The bill was nixed last week, with the governor asserting in his veto statement, “Despite the scope of the proposed changes, the final draft of this 289-page bill was not revealed to state legislators or other stakeholders until the final hours of the legislative session. While supporters’ goals of an improved system and more manageable costs are laudable and desirable, there is no supporting evidence to confirm that S.B. 2052 would accomplish those goals and there are legitimate concerns that it might actually create a less responsive system with less manageable costs.”
Governor Henry concluded, “For such a sweeping policy change to be enacted into law, it must be thoroughly researched and debated throughout the four-month session with all stakeholders at the table, not unveiled and passed in the hectic and often chaotic final moments before adjournment.”
“The efforts of the House and Senate working group were thorough, deliberative and inclusive,” Commissioner Holland said today. “Our goal was to maintain competitive benefits for our state and education employees and their families while reducing costs to those employees and to state agencies. We accomplished our goal and I am disappointed by the veto.”
Last year, Benge and Coffee created the State Employee Health Insurance Review Working group, which was comprised of a bipartisan group of House and Senate members and the state Insurance Commissioner, Kim Holland. The working group crafted the vetoed legislation based on the recommendations proposed in a report from a national insurance consultant, which was publicly released and sent to the governor last December. Upon the release of the report, the Speaker’s staff also met with the governor’s staff to discuss the report and the potential for legislation.
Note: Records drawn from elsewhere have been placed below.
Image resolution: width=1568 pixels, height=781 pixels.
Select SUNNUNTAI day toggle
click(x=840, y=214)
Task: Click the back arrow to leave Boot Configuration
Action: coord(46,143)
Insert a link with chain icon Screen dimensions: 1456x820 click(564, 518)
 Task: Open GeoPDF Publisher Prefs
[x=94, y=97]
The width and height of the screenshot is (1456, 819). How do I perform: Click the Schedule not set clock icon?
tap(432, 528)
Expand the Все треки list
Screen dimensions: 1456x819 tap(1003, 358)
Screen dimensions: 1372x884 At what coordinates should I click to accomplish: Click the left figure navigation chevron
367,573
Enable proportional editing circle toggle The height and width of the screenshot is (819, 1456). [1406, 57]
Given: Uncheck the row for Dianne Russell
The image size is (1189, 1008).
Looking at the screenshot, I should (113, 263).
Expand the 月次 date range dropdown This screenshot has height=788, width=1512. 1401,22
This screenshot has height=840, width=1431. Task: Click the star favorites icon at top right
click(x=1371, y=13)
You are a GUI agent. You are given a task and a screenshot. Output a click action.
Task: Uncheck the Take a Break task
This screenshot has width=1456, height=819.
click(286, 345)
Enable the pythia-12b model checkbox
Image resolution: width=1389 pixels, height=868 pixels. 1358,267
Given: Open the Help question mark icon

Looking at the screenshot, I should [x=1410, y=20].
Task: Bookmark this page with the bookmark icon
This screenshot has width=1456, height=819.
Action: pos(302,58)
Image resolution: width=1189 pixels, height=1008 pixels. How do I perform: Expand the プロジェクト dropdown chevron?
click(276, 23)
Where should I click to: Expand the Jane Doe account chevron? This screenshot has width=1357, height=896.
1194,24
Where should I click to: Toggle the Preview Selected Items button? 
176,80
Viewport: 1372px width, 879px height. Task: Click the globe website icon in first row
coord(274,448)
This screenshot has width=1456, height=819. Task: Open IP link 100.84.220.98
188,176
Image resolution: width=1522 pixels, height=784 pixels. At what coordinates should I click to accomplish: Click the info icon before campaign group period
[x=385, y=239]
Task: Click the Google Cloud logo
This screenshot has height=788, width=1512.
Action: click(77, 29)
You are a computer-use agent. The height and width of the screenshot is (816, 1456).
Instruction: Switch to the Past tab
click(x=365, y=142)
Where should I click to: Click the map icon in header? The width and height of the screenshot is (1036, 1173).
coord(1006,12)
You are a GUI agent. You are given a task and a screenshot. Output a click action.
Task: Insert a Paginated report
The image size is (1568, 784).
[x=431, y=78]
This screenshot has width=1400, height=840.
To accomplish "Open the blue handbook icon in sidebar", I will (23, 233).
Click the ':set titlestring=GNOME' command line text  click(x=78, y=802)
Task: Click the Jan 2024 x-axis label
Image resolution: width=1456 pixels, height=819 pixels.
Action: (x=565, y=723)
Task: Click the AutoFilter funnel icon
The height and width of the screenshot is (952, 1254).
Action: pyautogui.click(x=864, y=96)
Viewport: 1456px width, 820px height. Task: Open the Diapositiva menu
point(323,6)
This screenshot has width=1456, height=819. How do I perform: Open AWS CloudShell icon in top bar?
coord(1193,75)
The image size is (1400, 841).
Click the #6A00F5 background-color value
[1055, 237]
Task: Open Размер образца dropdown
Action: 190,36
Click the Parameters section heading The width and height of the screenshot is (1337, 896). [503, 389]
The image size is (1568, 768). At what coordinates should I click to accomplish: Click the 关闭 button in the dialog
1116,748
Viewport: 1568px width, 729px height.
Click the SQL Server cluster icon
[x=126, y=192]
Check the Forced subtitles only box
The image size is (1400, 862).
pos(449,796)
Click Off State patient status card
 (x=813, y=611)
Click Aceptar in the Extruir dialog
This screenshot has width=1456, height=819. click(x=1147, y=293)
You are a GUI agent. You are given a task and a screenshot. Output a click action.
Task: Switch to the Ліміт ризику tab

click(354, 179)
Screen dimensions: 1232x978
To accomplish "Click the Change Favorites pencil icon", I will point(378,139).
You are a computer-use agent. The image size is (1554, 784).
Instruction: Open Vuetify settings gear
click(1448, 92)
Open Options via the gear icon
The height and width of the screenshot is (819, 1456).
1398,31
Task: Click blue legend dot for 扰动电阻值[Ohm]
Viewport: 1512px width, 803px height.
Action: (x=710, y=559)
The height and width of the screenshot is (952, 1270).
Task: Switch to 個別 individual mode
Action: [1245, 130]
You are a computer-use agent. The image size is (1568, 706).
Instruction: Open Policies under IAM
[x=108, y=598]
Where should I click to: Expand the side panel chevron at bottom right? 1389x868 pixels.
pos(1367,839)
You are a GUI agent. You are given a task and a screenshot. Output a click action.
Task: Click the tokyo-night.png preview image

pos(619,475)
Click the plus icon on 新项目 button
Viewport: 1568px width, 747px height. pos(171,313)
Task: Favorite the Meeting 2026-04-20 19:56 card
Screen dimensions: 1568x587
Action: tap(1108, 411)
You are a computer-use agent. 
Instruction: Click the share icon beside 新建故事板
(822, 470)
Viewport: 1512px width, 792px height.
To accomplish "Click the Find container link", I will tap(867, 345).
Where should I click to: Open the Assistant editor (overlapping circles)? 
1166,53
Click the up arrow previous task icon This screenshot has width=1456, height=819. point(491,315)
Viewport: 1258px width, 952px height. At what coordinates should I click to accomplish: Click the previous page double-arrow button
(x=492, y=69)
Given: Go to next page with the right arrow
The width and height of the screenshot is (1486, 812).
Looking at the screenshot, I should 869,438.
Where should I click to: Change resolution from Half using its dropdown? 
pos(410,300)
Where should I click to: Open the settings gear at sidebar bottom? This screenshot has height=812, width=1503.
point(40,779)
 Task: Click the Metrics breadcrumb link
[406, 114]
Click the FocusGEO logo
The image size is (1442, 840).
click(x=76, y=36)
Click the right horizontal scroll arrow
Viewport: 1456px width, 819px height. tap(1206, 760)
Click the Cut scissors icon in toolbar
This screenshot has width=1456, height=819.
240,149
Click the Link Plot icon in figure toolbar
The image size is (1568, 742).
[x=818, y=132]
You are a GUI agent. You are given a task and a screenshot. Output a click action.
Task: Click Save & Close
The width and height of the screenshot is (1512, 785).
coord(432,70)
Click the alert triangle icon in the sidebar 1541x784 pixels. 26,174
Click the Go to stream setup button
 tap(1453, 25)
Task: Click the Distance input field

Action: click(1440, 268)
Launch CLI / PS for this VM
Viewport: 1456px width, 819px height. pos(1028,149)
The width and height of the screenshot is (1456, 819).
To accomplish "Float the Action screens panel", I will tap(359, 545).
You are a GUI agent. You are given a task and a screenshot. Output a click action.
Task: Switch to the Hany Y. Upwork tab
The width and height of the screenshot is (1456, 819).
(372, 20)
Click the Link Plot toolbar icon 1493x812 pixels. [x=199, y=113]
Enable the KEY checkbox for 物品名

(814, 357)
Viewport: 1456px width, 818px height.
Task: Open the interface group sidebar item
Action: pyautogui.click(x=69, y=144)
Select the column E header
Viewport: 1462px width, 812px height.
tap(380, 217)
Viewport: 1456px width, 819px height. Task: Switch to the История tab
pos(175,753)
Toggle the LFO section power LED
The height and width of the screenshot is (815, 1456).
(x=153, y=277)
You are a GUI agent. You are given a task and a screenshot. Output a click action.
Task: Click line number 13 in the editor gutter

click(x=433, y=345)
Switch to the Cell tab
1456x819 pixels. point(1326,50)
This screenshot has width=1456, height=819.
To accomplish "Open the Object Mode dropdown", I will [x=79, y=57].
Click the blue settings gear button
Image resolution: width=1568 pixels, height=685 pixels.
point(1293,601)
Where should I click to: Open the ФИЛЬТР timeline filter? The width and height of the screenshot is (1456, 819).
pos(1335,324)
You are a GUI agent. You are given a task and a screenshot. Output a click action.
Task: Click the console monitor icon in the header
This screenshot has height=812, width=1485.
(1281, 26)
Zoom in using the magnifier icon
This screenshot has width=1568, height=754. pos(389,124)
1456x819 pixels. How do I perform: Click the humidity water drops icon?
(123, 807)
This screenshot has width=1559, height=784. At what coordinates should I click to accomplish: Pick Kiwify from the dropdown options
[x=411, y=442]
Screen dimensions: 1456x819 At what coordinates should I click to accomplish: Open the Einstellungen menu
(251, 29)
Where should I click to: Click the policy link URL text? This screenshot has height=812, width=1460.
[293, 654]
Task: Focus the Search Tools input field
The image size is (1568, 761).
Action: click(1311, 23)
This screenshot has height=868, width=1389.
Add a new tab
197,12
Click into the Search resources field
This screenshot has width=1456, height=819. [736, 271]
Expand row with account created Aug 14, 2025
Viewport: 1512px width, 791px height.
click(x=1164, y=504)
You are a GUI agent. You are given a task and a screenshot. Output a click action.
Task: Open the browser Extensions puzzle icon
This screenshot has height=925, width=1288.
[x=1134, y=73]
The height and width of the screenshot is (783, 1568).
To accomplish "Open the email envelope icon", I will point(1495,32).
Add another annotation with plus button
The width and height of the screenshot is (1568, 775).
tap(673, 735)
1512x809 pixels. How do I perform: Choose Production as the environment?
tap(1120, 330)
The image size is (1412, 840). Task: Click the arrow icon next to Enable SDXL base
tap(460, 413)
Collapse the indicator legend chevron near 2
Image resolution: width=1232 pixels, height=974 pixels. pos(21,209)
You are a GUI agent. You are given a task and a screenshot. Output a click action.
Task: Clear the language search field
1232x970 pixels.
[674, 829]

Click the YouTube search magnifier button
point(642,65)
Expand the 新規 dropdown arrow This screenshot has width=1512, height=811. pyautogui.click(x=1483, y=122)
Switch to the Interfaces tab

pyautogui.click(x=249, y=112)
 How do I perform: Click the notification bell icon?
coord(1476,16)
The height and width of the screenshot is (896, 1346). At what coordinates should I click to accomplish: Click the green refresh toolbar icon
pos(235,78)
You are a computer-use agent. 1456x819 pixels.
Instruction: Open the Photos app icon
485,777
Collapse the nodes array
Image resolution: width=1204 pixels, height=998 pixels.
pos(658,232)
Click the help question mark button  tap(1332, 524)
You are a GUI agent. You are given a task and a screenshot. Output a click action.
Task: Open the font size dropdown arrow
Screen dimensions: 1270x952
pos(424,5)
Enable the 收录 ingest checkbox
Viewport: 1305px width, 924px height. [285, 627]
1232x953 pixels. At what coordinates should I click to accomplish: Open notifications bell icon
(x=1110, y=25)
“This legislation represents common sense reform that was the result of 15 months of cooperative effort. All stakeholders were involved in the crafting of this legislation and many people gave a lot of time and effort to make this happen. The legislation was supported overwhelmingly in the House and Senate and was endorsed by the state and education employees associations,” said Benge.
“Rejection of this legislation will allow health care costs to continue to spiral out of control for our state, which is a major concern for every agency and state and education employee in this state. It is inaccurate to say that this legislation was not properly vetted.”
The legislation would have also directed the new board to create a wellness program for state employees and requires the board to spend surplus funds on wellness programs, health savings accounts (HSAs) or flexible spending accounts (FSAs). Utilization of HSAs, FSAs and successful wellness programs have been proven to contain the growth of rapidly increasing health care costs by encouraging personal responsibility and better health outcomes.
Finally, the bill would have required an annual ongoing savings of 15 percent on administrative overhead and directs the board to eliminate any duplicative positions, services or assets.
“This is a very important issue to state and education employees, as well as all Oklahoma agencies,” said House Speaker-Designate Kris Steele, a Shawnee Republican. “I intend to study this subject over the interim in preparation for the next legislative session.”
NOTE: Editor Patrick B. McGuigan contributed to this report.